Divers types de "compléments"

Les compléments comme éléments qui complètent la phrase-noyau, qui explicitent la situation dans le discours, la transformant en contexte, peuvent être de divers types, peuvent concerner aussi bien le SN que le SV ou que la phrase elle-même.
Ainsi les principaux "compléments de nom" sont (ici soulignés dans les syntagmes nominaux)

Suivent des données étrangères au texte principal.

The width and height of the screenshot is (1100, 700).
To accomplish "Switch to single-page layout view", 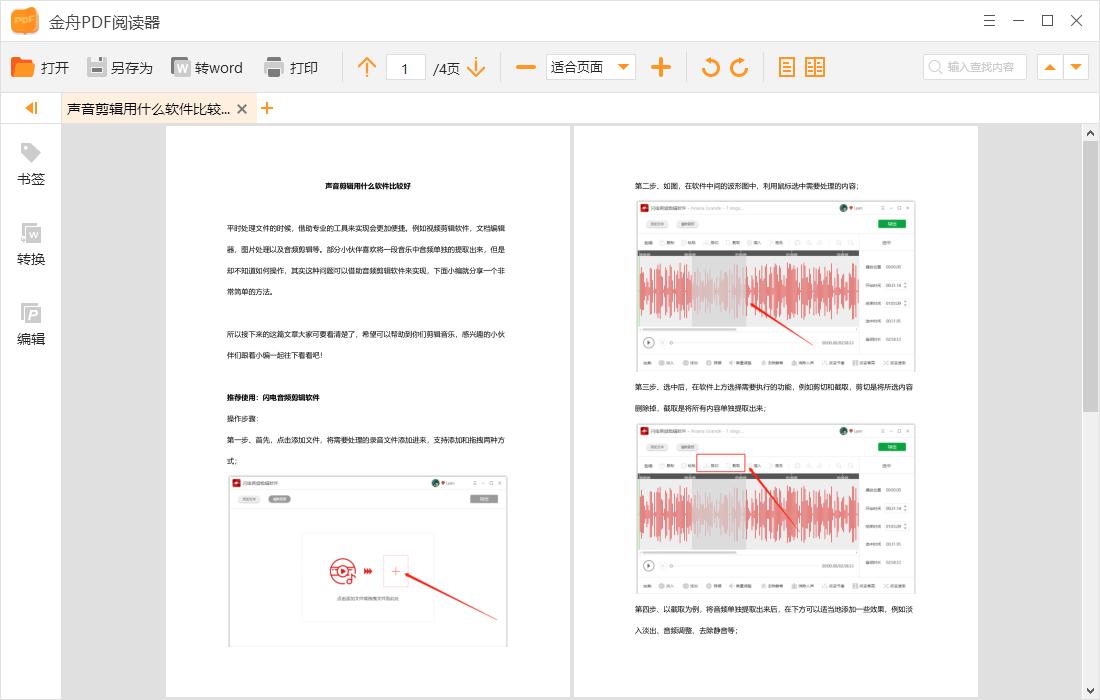I will coord(788,67).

-les "adjectifs" divers : "cet homme blond...", "une affaire ennuyeuse", "l'arrivée impromptue de Pierre...", parmi lesquels il faudrait inclure le "substantif épithète" selon l'expression retenue par Michèle Noailly: "une lessive miracle", "une robe Dior", etc. : ces éléments sont en fait des "compléments directs" du Nom, par opposition aux éléments de la 3e catégorie qui sont des "compléments indirects".
-les groupes relatifs : "cet homme que j'avais connu il y a six ans...", "une affaire qui me contrarie beaucoup", "l'arrivée de Pierre que je n'avais pas prévue..."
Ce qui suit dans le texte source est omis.